=== Work item A ===
Write out the part of the pobsync documentation below that starts with "The admin is" and goes on through "setup and inspection.".
=== Work item B ===
According to the pobsync documentation below, why is the project test suite run through the Docker image? Answer in one to three sentences.

The admin is available at:

Staff-only JSON endpoints are available at:

Running Tests

The project test suite is currently run through the Docker image so the runtime dependencies match deployment:

docker compose build web scheduler worker
docker compose run --rm web python manage.py test pobsync_backend --verbosity 2

SQL-First Commands

The Django UI is the normal operating surface, but the pobsync entrypoint remains useful for setup and inspection.

Create global config:

pobsync configure-global --backup-root /mnt/backups/pobsync

Create a host config:

pobsync configure-host <host> --address <host-or-ip>

Run a backup:

pobsync backup <host> --prune

Create or update a schedule:

pobsync schedule <host> --cron "15 2 * * *" --prune

Run the scheduler:

pobsync scheduler --loop --interval 60

Plan or apply retention manually:

pobsync retention <host>
pobsync retention <host> --apply --yes --max-delete 10

Discover snapshots already present on disk:

pobsync discover-snapshots --host <host>

The pobsync executable is a thin wrapper around Django management commands. Direct Django access is also available:

pobsync django check
python3 manage.py run_pobsync_backup <host> --prune

Migration Helpers

Import existing legacy YAML configs:

python3 manage.py import_pobsync_configs --prefix /opt/pobsync

Export SQL config to legacy runtime YAML for inspection or one-off compatibility:

python3 manage.py export_pobsync_configs --prefix /opt/pobsync

These commands are migration helpers, not the normal operating model.

=== Entries shown ===
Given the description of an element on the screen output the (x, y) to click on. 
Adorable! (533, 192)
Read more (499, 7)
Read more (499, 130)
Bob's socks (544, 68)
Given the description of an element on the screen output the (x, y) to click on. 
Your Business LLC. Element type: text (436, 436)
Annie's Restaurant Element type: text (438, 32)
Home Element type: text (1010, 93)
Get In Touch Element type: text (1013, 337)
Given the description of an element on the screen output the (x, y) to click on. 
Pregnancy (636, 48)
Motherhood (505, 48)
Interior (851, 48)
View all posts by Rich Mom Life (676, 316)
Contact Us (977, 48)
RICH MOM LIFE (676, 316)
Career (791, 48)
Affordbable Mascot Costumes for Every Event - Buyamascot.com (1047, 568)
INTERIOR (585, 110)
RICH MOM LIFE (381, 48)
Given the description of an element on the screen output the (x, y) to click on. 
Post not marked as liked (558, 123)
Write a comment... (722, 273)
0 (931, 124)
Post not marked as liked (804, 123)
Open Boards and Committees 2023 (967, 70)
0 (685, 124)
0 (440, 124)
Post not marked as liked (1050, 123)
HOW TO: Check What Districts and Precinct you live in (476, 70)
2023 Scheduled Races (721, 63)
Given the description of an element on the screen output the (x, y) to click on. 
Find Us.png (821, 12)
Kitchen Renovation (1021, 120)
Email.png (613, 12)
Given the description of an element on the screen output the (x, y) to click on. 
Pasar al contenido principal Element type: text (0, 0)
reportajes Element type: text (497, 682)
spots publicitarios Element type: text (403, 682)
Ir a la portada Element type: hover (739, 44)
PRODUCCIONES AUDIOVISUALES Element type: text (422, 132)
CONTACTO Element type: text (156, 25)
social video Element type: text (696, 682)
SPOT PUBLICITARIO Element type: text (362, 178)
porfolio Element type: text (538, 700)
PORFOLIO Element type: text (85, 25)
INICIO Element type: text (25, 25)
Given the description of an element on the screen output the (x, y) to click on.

=== Task answer A ===
The admin is available at:

Staff-only JSON endpoints are available at:

Running Tests

The project test suite is currently run through the Docker image so the runtime dependencies match deployment:

docker compose build web scheduler worker
docker compose run --rm web python manage.py test pobsync_backend --verbosity 2

SQL-First Commands

The Django UI is the normal operating surface, but the pobsync entrypoint remains useful for setup and inspection.

=== Task answer B ===
The test suite runs through the Docker image so that its runtime dependencies match those of deployment.